As much shit as I give BBS it is actually really fun game for a portable system and a technical marvel to boot. For their first original game (not counting re:CoM) it was a damn fine one.
DDD kinda soured peoples opinions on the studio since it fixed none of the problems BBS had and removed pretty much all the best parts of it. But at the same time as you say DDD screams a rush job when they barely just had BBS finished with all the tweaks and bonus content for western and FM releases. For a game that had a ton of new systems made for it in such a short time it could have ended up being much, much worse.
With KH3 they certainly have more than enough time to iron out the base mechanics if they have the talent for it. And the fact that it is mostly based on KH2 (with MP charge ect. instead of just stacking multiple curagas and invisi frame heavy commands) I hope they can balance it much better.

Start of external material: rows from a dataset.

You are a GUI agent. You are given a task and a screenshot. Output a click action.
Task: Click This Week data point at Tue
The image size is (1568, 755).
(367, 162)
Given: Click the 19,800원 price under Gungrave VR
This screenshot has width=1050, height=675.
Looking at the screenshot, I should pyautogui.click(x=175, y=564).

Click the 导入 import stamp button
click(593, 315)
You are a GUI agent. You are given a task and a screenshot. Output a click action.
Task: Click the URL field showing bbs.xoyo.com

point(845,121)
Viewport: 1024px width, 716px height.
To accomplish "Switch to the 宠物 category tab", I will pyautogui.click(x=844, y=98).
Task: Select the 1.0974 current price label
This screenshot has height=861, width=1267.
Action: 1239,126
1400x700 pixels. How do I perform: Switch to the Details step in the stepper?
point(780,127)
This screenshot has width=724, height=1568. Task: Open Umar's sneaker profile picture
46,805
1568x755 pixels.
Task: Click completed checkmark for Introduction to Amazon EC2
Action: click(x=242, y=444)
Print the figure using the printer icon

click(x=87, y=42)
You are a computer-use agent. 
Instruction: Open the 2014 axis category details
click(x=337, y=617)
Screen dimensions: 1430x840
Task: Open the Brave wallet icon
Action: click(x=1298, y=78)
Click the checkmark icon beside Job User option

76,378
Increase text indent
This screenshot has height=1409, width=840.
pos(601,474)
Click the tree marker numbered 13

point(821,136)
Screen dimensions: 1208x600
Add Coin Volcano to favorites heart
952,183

But I swear if they screw this one up I'll just jump on the outsource everything to Platinum bandwagon.
I don't want to go too far down the rabbit hole and get a little OT, but I think you can argue that a bulk of BBS' boss battle woes stem from the structure of the combat system. Designing bosses (secret endgame ones especially) around a fully customizable ability load-out must be an
absolute nightmare, because the KH games aren't shy about giving the player overpowered tools (HP/MP refill w/ drive forms, Reflect spells, Duck Flare from KH2, Shootlocks, mines, command styles, and other crazy abilities in BBS, for example) if they make the player feel strong and feel fun to use.
However, the break between KH1/2 and BBS/3D/whatever else is that encounters can be designed around a generally constant growth system in 1/2 (player capability only grows, and the core toolkit doesn't change) while two players could have wildly different loadouts in the latter two. While there can be variation from player to player in 1/2 - unlocked drive form abilities, for example - the consideration to be made for the strongest abilities is that either the player has it or they don't, whereas in BBS/3D you have to think about if the player is using X, Y, and Z, or using X
instead of Y, or forgoing anything else and using three Xs instead. Further compounded by the crazy variety of abilities and what they can do. It seems they responded to that problem by going "Fuck it! We'll do it live!" and falling on the side of letting the OP skills be.
We'll see how they handle designing around a more consolidated toolkit.